Our body’s response to stress include increased blood pressure and heart rate, inhibition of growth and reproduction, suppression of the immune system and inhibition of digestion which affects how your body absorbs nutrients as well as affecting bowel movements.
What is stress?
Stress is defined as a response of the body to any demand whether that be physical or emotional and it is the person’s reaction to the stressor which makes it so personal - what one person thinks is stressful might not bother someone else so its important not to judge or trivialise someone else's stress.
The stress response however is very important and can save your life with the fight or flight response but it is the continuous chronic stress that we experience every day which causes problems in the body and this can also be real or imaginary.
So how can you reduce your stress?
Let’s face it, our lives are never going to be completely stress free but we can improve our resilliance and have a little tool kit to hand to deal with those stressful times.
Here are 5 of my top tips in dealing with stress…
Turn off the news and limit social media. The media is full of doom and gloom at the moment which can add to feelings of stress and anxiety. Limit watching the news to once a day if you can and try to avoid scrolling through negative news feeds.
Exercise - Getting out for your daily walk can have great benefits to your stress levels and increase endorphins - the “feel good” chemicals in our brain.

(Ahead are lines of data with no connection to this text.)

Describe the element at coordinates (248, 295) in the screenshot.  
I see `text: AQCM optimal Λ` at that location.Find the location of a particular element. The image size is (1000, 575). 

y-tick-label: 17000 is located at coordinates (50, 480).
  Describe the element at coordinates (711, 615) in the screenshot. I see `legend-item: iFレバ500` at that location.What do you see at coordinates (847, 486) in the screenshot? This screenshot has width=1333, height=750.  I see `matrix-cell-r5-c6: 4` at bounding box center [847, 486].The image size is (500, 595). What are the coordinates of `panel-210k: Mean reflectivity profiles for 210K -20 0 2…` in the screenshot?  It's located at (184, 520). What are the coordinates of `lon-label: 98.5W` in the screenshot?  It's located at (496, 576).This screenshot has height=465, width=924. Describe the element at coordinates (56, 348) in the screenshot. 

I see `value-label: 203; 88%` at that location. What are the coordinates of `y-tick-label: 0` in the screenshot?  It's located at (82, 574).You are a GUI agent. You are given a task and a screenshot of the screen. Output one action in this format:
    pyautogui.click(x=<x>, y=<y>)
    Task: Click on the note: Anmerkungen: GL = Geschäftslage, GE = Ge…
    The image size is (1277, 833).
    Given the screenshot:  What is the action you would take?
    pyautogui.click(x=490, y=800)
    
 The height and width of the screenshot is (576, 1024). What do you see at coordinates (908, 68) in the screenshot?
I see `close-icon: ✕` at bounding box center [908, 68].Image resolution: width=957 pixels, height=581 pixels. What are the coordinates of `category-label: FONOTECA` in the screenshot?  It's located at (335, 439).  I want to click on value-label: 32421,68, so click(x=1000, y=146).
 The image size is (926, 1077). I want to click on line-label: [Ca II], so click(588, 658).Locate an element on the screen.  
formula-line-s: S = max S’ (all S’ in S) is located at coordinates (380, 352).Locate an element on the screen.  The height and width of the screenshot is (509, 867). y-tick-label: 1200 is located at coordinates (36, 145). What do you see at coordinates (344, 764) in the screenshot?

Meditate - There are lots of apps that you can use to have a guided meditation if you’ve never tried it before and now can be a perfect time to start. Studies show meditation can help to lower feelings of stress and anxiety in people.
Phone a friend/loved one - Even better, video chat if you can. Feeling connected is important for mental wellbeing especially if you live on your own. There are also many social groups on Facebook to support people through isolation which hold virtual meetups.
Get a good night’s sleep - I know this is easier said than done sometimes, especially if you are finding it hard to get to sleep. Having a relaxing bath before bed, reading, or keeping a journal to write in before bed can help you get a good nights sleep.